An A1C of 5.7% marks the beginning of the prediabetes range. It means your average blood sugar over the past two to three months has been higher than normal but not high enough to qualify as type 2 diabetes. In practical terms, it translates to an estimated average blood glucose of about 117 mg/dL, calculated using the standard formula (28.7 × A1C − 46.7 = eAG).
This result is a warning sign, not a diagnosis of diabetes. The normal range falls below 5.7%, prediabetes spans 5.7% to 6.4%, and diabetes is diagnosed at 6.5% or above. The higher your number within that prediabetes window, the greater your risk of progressing to type 2 diabetes.
What the A1C Test Actually Measures
The test measures how much glucose has attached to your red blood cells’ hemoglobin, the protein that carries oxygen through your bloodstream. Glucose sticks to hemoglobin through a natural chemical process, and once it binds, it stays attached for the life of that red blood cell. Since red blood cells live about 120 days on average, your A1C reflects a weighted picture of your blood sugar levels over roughly the past three months. It’s not an even average, though. About half of the result is driven by the most recent 30 days, another 40% comes from the month or two before that, and only about 10% reflects anything older than 90 days.
This is why the A1C is more useful than a single finger-stick glucose reading. A fasting glucose test captures one moment in time. The A1C captures the trend.
Why 5.7% Matters for Your Health
Prediabetes is often treated as a benign waiting room before diabetes, but that’s not quite right. Research shows that people who had prediabetes before eventually being diagnosed with type 2 diabetes already had significantly higher rates of early complications compared to those whose blood sugar was normal before diagnosis. Specifically, they had 76% higher odds of retinopathy (damage to blood vessels in the eyes) and 14% higher odds of nephropathy (early kidney damage). In other words, the damage doesn’t wait for a diabetes diagnosis to begin.
That said, 5.7% is the very bottom of the prediabetes range. Your risk is lower than someone sitting at 6.3%, and you have meaningful room to reverse course.
Factors That Can Skew Your Result
A 5.7% reading is generally reliable, but certain conditions can make it inaccurate. Anything that shortens the lifespan of your red blood cells, like hemolytic anemia or recent significant blood loss, will make your A1C appear falsely low because glucose has less time to accumulate on hemoglobin. On the other hand, iron deficiency anemia is associated with falsely elevated A1C readings, which means your actual blood sugar control could be better than the number suggests. This is particularly relevant for women in late pregnancy, where iron deficiency commonly pushes A1C higher even without diabetes.
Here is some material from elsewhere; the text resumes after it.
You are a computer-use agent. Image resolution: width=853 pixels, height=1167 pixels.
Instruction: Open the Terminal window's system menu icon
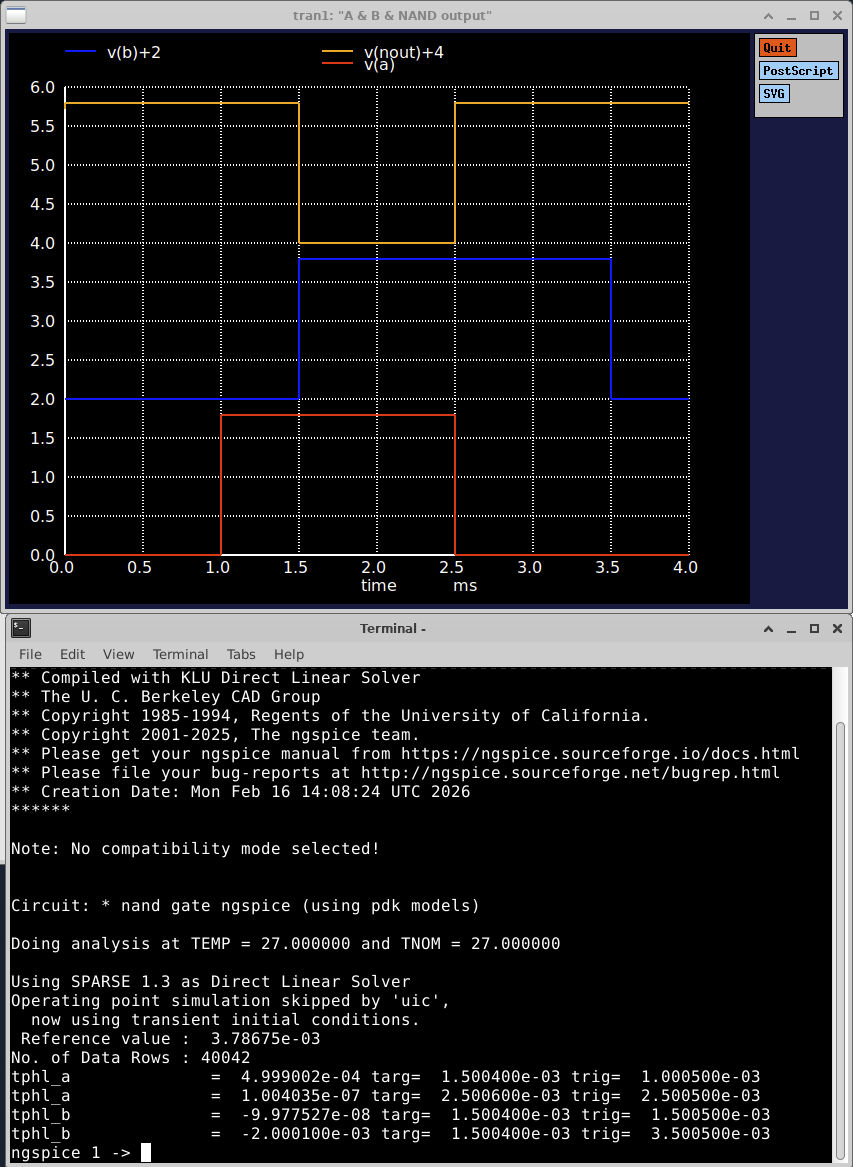tap(20, 627)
Genetic hemoglobin variants, including sickle cell trait (HbS) and hemoglobin C trait (HbC), can also affect accuracy depending on the lab method used. Kidney disease, especially in patients on dialysis, tends to make A1C underestimate true blood sugar levels. If any of these apply to you, your doctor may use an alternative test, such as a fructosamine or glycated albumin test, to get a clearer picture.
What You Can Do to Lower It
The most well-studied approach to reversing prediabetes comes from the Diabetes Prevention Program, a landmark trial that established two concrete goals: lose 7% of your body weight and get about 150 minutes of moderate physical activity per week (roughly two and a half hours of brisk walking). Participants were encouraged to lose one to two pounds per week, reaching the 7% target within about 24 weeks. The activity goal was built up gradually over five weeks. These targets were chosen because previous studies showed they produced meaningful improvements in blood sugar, insulin sensitivity, and overall metabolic health.
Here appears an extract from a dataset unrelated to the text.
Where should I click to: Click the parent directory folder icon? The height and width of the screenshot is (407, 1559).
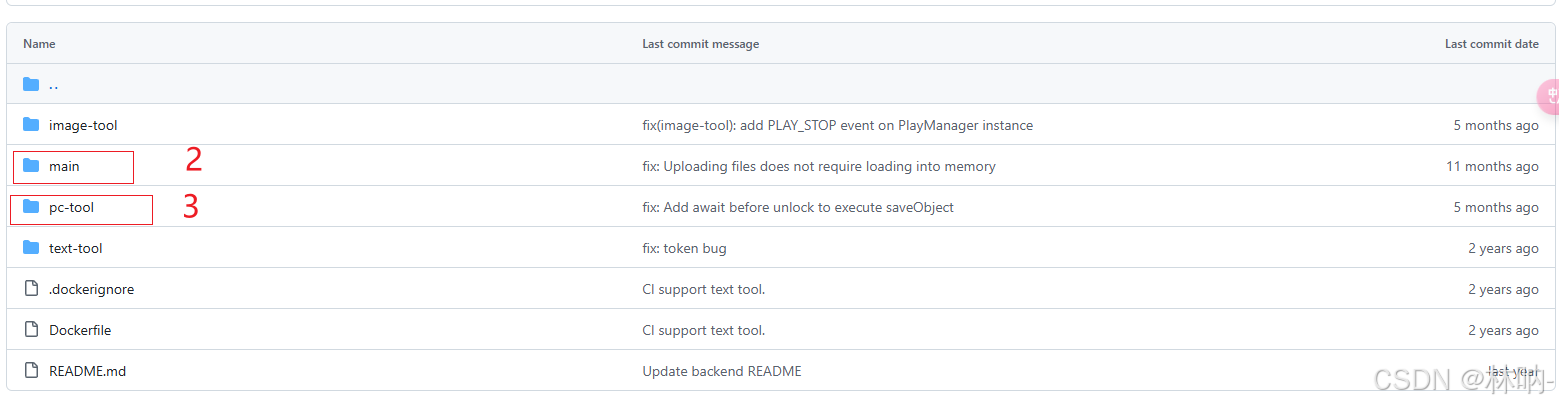[x=31, y=84]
For someone weighing 200 pounds, 7% means losing 14 pounds. That’s a realistic target over six months, and it was enough to cut the risk of progressing to type 2 diabetes by 58% in the trial.
Dietary Changes That Help
Beyond general calorie reduction, the type of carbohydrates you eat makes a measurable difference. A review of randomized controlled trials found that low glycemic index and low glycemic load diets consistently improved A1C, insulin resistance, and fasting insulin levels in people with prediabetes. Glycemic load accounts for both the quality and quantity of carbohydrates in a food. Foods with a glycemic load of 10 or below are considered low, 11 to 19 is medium, and 20 or above is high.
In practice, this means favoring whole grains over refined grains, eating legumes and non-starchy vegetables, pairing carbohydrates with protein or fat to slow absorption, and limiting sugary drinks and processed snacks. Many of the studies that showed glycemic improvements also found reductions in body weight, waist circumference, and body fat, which suggests these dietary changes work through multiple pathways at once.
How Often to Retest
The American Diabetes Association recommends retesting every one to two years once you’re in the prediabetes range. If you make significant lifestyle changes, your doctor may want to recheck sooner to see whether your numbers are moving in the right direction. Because the A1C is weighted toward the most recent month, you can start seeing improvements within three to four months of consistent changes. A drop from 5.7% back below that threshold is a realistic goal for many people with early prediabetes, particularly if weight loss and dietary shifts are sustained.